Investigations on the Discharge and Total Temperature Increase Characteristics of the Labyrinth Seals With Honeycomb and Smooth Lands

[+] Author and Article Information
Xin Yan, Liming Song, Zhenping Feng

Institute of Turbomachinery, School of Energy and Power Engineering, Xi’an Jiaotong University, Xi’an 710049, P. R. China

Jun Li

Institute of Turbomachinery, School of Energy and Power Engineering, Xi’an Jiaotong University, Xi’an 710049, P. R. Chinajunli@mail.xjtu.edu.cn

J. Turbomach 131(4), 041009 (Jul 02, 2009) (8 pages) doi:10.1115/1.3068320 History: Received August 21, 2008; Revised September 01, 2008; Published July 02, 2009

The viscous work generated by the rotating components of a seal not only represents a direct loss of power but also causes an increase in the total temperature of fluid (windage effect).

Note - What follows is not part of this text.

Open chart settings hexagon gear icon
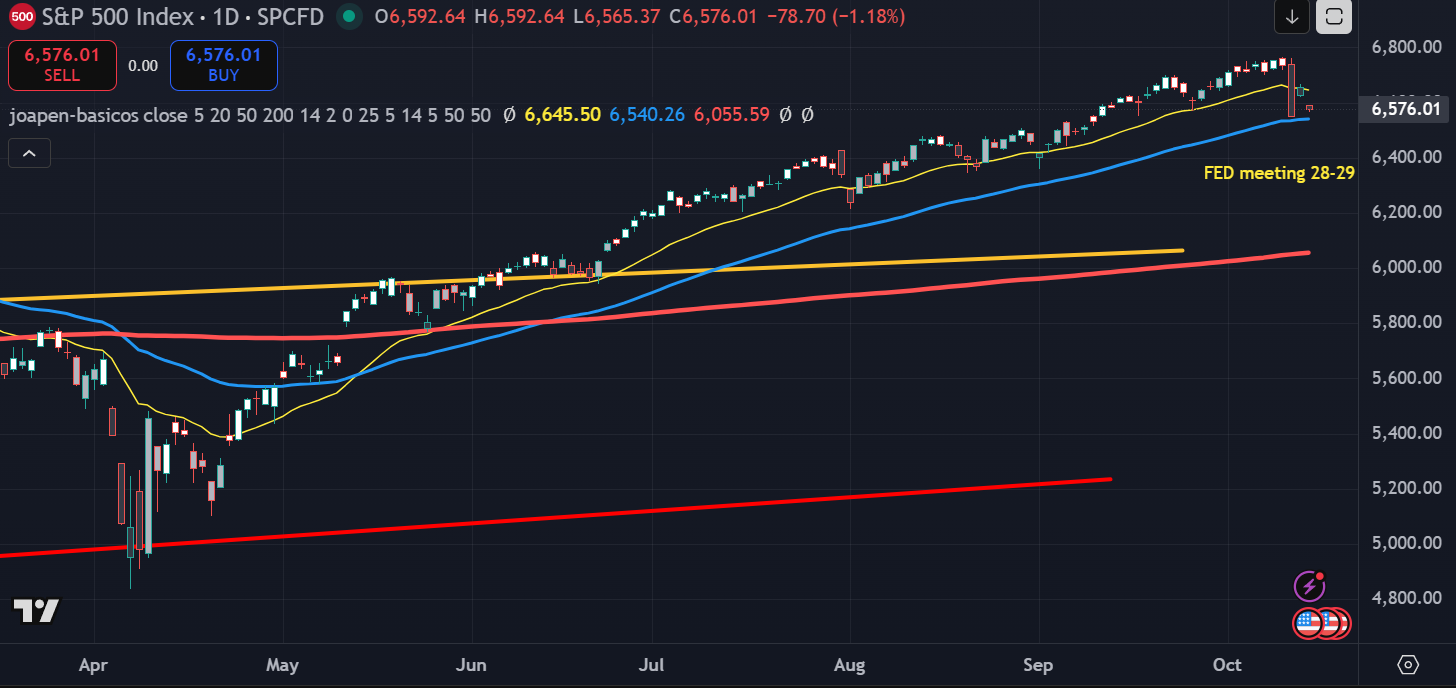1408,665
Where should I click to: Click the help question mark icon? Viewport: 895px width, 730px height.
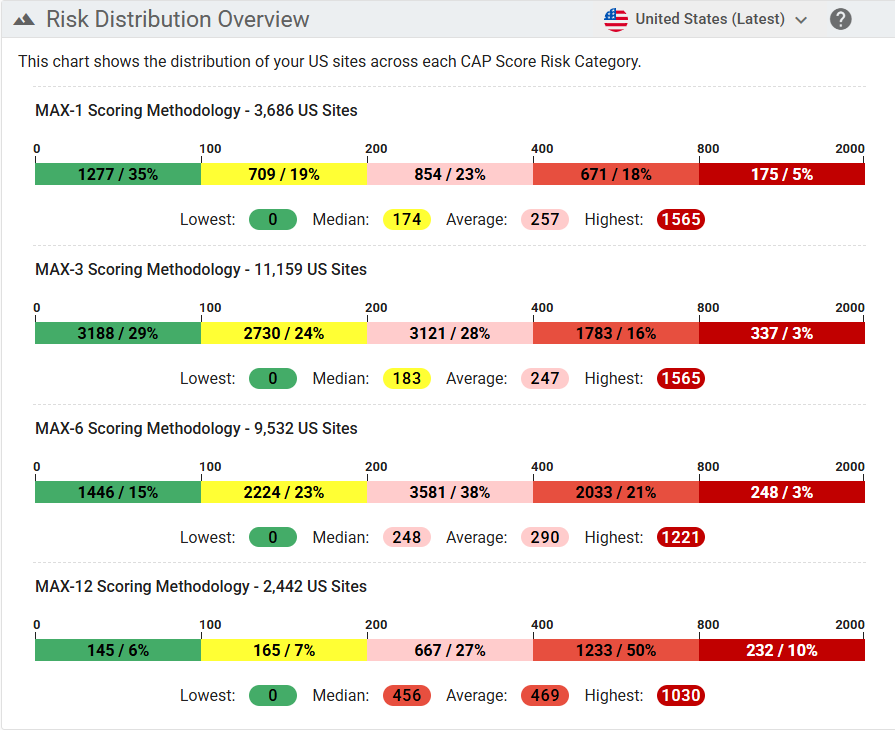tap(841, 19)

In order to study the discharge and total temperature increase characteristics of the stepped labyrinth seals with smooth and honeycomb lands, 3D Reynolds-averaged Navier–Stokes solutions from CFX is used in this work. At first, the influences of the inlet preswirl, leakage flow rate, and rotational speed on the total temperature increase in the convergent and divergent stepped labyrinth seals with smooth and honeycomb lands are conducted. The obtained 3D numerical results are well in agreement with the referenced experimental data. It shows that the utilized numerical approach has sufficient precision to predict the total temperature increase in seals. Then, a range of pressure ratios and four sizes of sealing clearance are performed to investigate the effects of sealing clearances and pressure ratio impact on the discharge and total temperature increase of the stepped labyrinth seals with honeycomb and smooth liners.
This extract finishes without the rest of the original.